The FDA has considered the new system a top priority since 1997 when it first began work on redesigning labels of prescription drugs’ effects during pregnancy and breast-feeding.

The new labels will contain explicit information on the risks carried by the respective drug. More specifically, a category “A” drug means studies have not shown a higher risk of birth defects, while “X” means the drug must not be taken during pregnancy. There are of course other letters (B, C, D) denoting various levels of evidence for potential harm or lack of data.

Also, future drug labels would carry three summaries that include information about risks to the fetus (“Fetal Risk Summary”), information about effects associated with a drug taken before a woman is aware of her pregnancy (“Clinical Considerations”) and information available about the drug’s use in humans and animals studies (“Data”).

The labels would also contain a lactation section, which will detail what is known about the drugs’ effects on a breast-fed infant.

The new labels will be more “practical and useful to clinicians and patients who are in the real world, trying to make some very difficult decisions,” Kweder said.

According to the FDA, about six million pregnancies occur in the U.S. yearly, half of them unplanned, and pregnant women and health care providers need to be informed on drugs’ effect because women take an average of three to five prescription drugs during pregnancy. Also, there are women who have medical conditions like asthma, high blood pressure, depression, or diabetes, conditions requiring continuous treatment even during pregnancy.
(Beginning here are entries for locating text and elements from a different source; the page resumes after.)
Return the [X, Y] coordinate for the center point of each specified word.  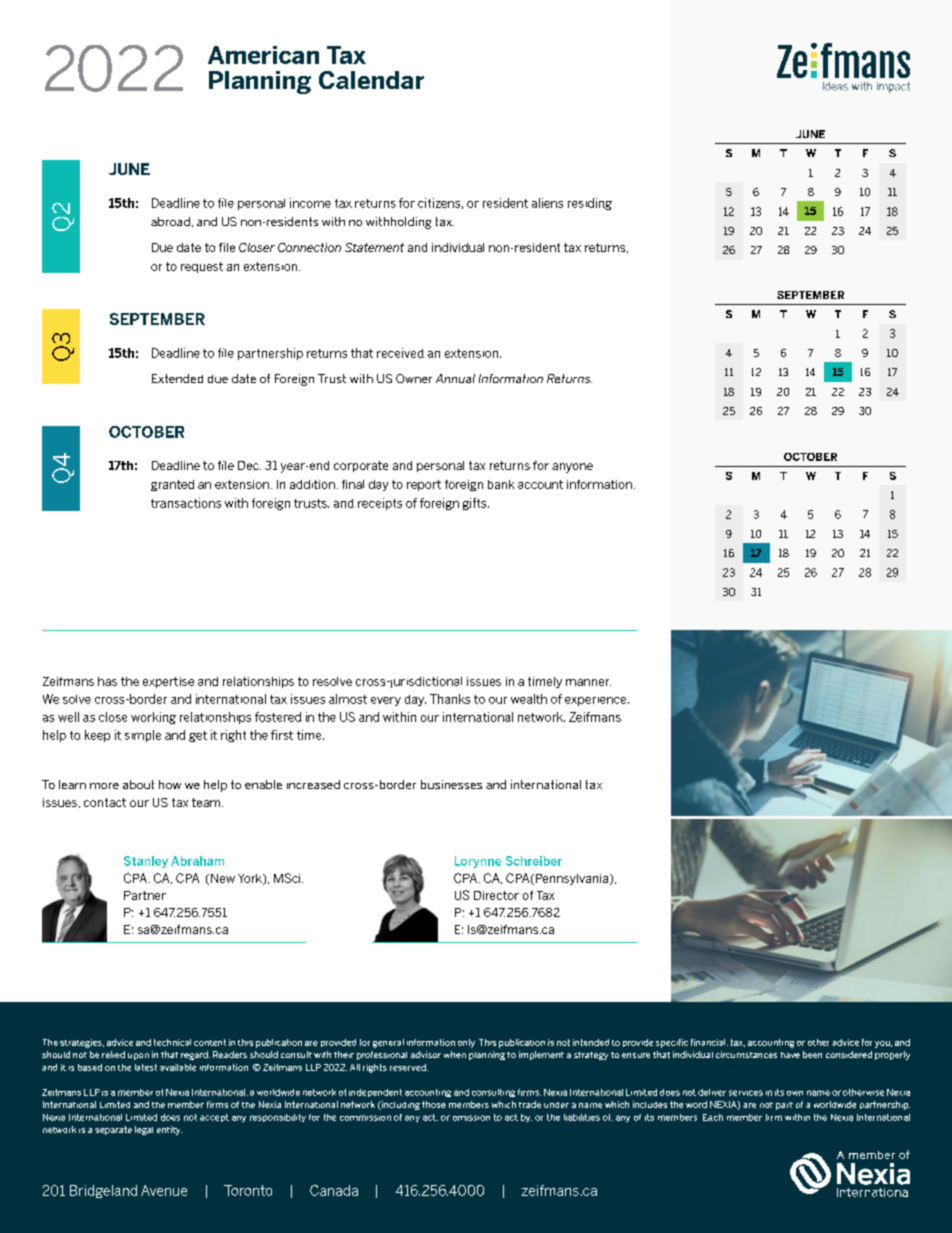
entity [169, 1130]
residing [590, 204]
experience [597, 701]
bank [501, 484]
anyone [572, 468]
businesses [451, 784]
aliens [547, 203]
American [263, 55]
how [170, 784]
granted [172, 485]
Women can suffer new medical problems during pregnancy or the old ones may get worse requiring drug treatment. Another reason for which the FDA wants to change the labeling system is the fact that a woman will often need and take medications while she is breastfeeding, potentially exposing her child to effects of these medications. Also, a woman’s body may change during pregnancy which can affect the dose she needs of a particular drug.

The new way of labeling drugs, designed to raise awareness on the need for companies to keep the drugs’ label current, will be subjected to a 90-day public-comment period before being approved. If enacted, the new system of labeling would replace a 30-year-old system for classifying drugs in favor of labels that provide information that is more detailed to doctors prescribing the drugs. The federal agency expects the new labeling laws to become effective no sooner than June 30, 2010.